Your instructions: For every entry below, retype it exactly as it reads.

Exercise input:
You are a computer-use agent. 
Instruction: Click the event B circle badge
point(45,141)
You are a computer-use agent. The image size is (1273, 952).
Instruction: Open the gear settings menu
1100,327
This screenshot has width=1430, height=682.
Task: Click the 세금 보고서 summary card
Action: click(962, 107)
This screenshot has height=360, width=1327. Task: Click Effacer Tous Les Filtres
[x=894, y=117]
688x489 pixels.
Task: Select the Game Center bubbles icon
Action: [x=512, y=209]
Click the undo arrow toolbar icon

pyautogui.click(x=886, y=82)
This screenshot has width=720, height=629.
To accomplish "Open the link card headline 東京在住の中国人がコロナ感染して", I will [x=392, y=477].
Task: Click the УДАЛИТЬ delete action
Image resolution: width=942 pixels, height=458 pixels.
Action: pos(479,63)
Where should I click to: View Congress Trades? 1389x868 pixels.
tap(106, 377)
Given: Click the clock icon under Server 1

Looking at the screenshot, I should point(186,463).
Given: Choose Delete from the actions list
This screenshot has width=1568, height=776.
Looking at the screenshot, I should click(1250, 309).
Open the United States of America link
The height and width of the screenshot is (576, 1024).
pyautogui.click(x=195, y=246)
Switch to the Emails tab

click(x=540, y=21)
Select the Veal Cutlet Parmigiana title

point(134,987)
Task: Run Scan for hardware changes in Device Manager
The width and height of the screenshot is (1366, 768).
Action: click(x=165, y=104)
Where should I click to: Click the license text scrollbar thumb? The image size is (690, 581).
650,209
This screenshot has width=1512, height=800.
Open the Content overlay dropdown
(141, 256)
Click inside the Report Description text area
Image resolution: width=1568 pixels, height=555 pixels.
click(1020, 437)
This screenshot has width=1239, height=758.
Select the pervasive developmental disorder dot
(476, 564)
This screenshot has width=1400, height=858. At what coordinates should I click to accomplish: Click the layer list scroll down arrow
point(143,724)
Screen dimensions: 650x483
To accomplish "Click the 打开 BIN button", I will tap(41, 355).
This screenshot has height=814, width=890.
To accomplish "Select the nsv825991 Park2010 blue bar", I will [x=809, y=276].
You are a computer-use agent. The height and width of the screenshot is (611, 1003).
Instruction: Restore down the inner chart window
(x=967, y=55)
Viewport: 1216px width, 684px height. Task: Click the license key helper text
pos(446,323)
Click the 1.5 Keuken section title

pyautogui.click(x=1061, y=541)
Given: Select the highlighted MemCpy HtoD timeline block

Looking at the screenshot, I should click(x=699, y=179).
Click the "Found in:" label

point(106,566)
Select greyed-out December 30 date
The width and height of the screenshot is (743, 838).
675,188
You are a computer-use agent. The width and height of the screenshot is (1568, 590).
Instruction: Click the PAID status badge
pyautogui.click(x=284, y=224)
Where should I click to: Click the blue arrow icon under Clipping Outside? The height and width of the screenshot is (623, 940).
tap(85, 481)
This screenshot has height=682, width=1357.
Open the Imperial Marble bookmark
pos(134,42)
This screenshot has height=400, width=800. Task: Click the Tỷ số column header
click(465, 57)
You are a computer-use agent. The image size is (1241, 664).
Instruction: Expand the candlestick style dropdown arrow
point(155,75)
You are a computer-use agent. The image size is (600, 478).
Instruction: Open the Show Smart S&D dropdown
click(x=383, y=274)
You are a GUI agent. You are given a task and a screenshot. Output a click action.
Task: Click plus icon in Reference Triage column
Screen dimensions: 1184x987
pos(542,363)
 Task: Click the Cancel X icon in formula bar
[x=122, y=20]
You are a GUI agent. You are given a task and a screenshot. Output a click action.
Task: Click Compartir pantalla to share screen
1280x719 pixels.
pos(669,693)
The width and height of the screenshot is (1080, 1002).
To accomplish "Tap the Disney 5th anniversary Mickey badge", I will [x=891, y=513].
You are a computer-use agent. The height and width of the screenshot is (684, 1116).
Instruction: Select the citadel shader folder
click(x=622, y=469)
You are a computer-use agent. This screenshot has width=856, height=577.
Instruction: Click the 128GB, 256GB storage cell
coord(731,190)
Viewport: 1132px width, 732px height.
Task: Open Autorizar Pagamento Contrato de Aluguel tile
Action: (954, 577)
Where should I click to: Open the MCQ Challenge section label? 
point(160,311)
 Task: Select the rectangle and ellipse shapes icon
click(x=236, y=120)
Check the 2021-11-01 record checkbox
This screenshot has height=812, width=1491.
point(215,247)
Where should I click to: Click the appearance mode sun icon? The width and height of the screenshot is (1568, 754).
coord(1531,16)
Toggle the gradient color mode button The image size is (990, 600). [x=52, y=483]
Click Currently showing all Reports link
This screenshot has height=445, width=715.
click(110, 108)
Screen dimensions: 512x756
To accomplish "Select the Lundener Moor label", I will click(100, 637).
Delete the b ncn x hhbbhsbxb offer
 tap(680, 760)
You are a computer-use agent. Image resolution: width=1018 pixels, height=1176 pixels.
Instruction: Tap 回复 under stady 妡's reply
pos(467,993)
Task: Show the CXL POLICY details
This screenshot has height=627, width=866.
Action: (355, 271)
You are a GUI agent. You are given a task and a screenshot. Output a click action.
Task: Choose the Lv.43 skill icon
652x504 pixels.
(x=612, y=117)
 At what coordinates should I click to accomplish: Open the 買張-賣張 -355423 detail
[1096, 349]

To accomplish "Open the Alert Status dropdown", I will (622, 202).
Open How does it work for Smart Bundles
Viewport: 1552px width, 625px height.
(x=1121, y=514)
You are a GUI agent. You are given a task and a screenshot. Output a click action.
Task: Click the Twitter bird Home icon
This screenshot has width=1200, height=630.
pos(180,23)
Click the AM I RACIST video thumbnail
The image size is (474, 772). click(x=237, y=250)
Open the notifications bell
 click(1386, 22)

Written solution:
You are a computer-use agent. 
Instruction: Click the event B circle badge
point(45,141)
You are a computer-use agent. The image size is (1273, 952).
Instruction: Open the gear settings menu
1100,327
This screenshot has width=1430, height=682.
Task: Click the 세금 보고서 summary card
Action: click(962, 107)
This screenshot has height=360, width=1327. Task: Click Effacer Tous Les Filtres
[x=894, y=117]
688x489 pixels.
Task: Select the Game Center bubbles icon
Action: [x=512, y=209]
Click the undo arrow toolbar icon

pyautogui.click(x=886, y=82)
This screenshot has width=720, height=629.
To accomplish "Open the link card headline 東京在住の中国人がコロナ感染して", I will [x=392, y=477].
Task: Click the УДАЛИТЬ delete action
Image resolution: width=942 pixels, height=458 pixels.
Action: pos(479,63)
Where should I click to: View Congress Trades? 1389x868 pixels.
tap(106, 377)
Given: Click the clock icon under Server 1

Looking at the screenshot, I should point(186,463).
Given: Choose Delete from the actions list
This screenshot has width=1568, height=776.
Looking at the screenshot, I should click(1250, 309).
Open the United States of America link
The height and width of the screenshot is (576, 1024).
pyautogui.click(x=195, y=246)
Switch to the Emails tab

click(x=540, y=21)
Select the Veal Cutlet Parmigiana title

point(134,987)
Task: Run Scan for hardware changes in Device Manager
The width and height of the screenshot is (1366, 768).
Action: click(x=165, y=104)
Where should I click to: Click the license text scrollbar thumb? The image size is (690, 581).
650,209
This screenshot has width=1512, height=800.
Open the Content overlay dropdown
(141, 256)
Click inside the Report Description text area
Image resolution: width=1568 pixels, height=555 pixels.
click(1020, 437)
This screenshot has width=1239, height=758.
Select the pervasive developmental disorder dot
(476, 564)
This screenshot has width=1400, height=858. At what coordinates should I click to accomplish: Click the layer list scroll down arrow
point(143,724)
Screen dimensions: 650x483
To accomplish "Click the 打开 BIN button", I will tap(41, 355).
This screenshot has height=814, width=890.
To accomplish "Select the nsv825991 Park2010 blue bar", I will [x=809, y=276].
You are a computer-use agent. The height and width of the screenshot is (611, 1003).
Instruction: Restore down the inner chart window
(x=967, y=55)
Viewport: 1216px width, 684px height. Task: Click the license key helper text
pos(446,323)
Click the 1.5 Keuken section title

pyautogui.click(x=1061, y=541)
Given: Select the highlighted MemCpy HtoD timeline block

Looking at the screenshot, I should click(x=699, y=179).
Click the "Found in:" label

point(106,566)
Select greyed-out December 30 date
The width and height of the screenshot is (743, 838).
675,188
You are a computer-use agent. The width and height of the screenshot is (1568, 590).
Instruction: Click the PAID status badge
pyautogui.click(x=284, y=224)
Where should I click to: Click the blue arrow icon under Clipping Outside? The height and width of the screenshot is (623, 940).
tap(85, 481)
This screenshot has height=682, width=1357.
Open the Imperial Marble bookmark
pos(134,42)
This screenshot has height=400, width=800. Task: Click the Tỷ số column header
click(465, 57)
You are a computer-use agent. The image size is (1241, 664).
Instruction: Expand the candlestick style dropdown arrow
point(155,75)
You are a computer-use agent. The image size is (600, 478).
Instruction: Open the Show Smart S&D dropdown
click(x=383, y=274)
You are a GUI agent. You are given a task and a screenshot. Output a click action.
Task: Click plus icon in Reference Triage column
Screen dimensions: 1184x987
pos(542,363)
 Task: Click the Cancel X icon in formula bar
[x=122, y=20]
You are a GUI agent. You are given a task and a screenshot. Output a click action.
Task: Click Compartir pantalla to share screen
1280x719 pixels.
pos(669,693)
The width and height of the screenshot is (1080, 1002).
To accomplish "Tap the Disney 5th anniversary Mickey badge", I will [x=891, y=513].
You are a computer-use agent. The height and width of the screenshot is (684, 1116).
Instruction: Select the citadel shader folder
click(x=622, y=469)
You are a computer-use agent. This screenshot has width=856, height=577.
Instruction: Click the 128GB, 256GB storage cell
coord(731,190)
Viewport: 1132px width, 732px height.
Task: Open Autorizar Pagamento Contrato de Aluguel tile
Action: (954, 577)
Where should I click to: Open the MCQ Challenge section label? 
point(160,311)
 Task: Select the rectangle and ellipse shapes icon
click(x=236, y=120)
Check the 2021-11-01 record checkbox
This screenshot has height=812, width=1491.
point(215,247)
Where should I click to: Click the appearance mode sun icon? The width and height of the screenshot is (1568, 754).
coord(1531,16)
Toggle the gradient color mode button The image size is (990, 600). [x=52, y=483]
Click Currently showing all Reports link
This screenshot has height=445, width=715.
click(110, 108)
Screen dimensions: 512x756
To accomplish "Select the Lundener Moor label", I will click(100, 637).
Delete the b ncn x hhbbhsbxb offer
 tap(680, 760)
You are a computer-use agent. Image resolution: width=1018 pixels, height=1176 pixels.
Instruction: Tap 回复 under stady 妡's reply
pos(467,993)
Task: Show the CXL POLICY details
This screenshot has height=627, width=866.
Action: (355, 271)
You are a GUI agent. You are given a task and a screenshot. Output a click action.
Task: Choose the Lv.43 skill icon
652x504 pixels.
(x=612, y=117)
 At what coordinates should I click to accomplish: Open the 買張-賣張 -355423 detail
[1096, 349]

To accomplish "Open the Alert Status dropdown", I will (622, 202).
Open How does it work for Smart Bundles
Viewport: 1552px width, 625px height.
(x=1121, y=514)
You are a GUI agent. You are given a task and a screenshot. Output a click action.
Task: Click the Twitter bird Home icon
This screenshot has width=1200, height=630.
pos(180,23)
Click the AM I RACIST video thumbnail
The image size is (474, 772). click(x=237, y=250)
Open the notifications bell
 click(1386, 22)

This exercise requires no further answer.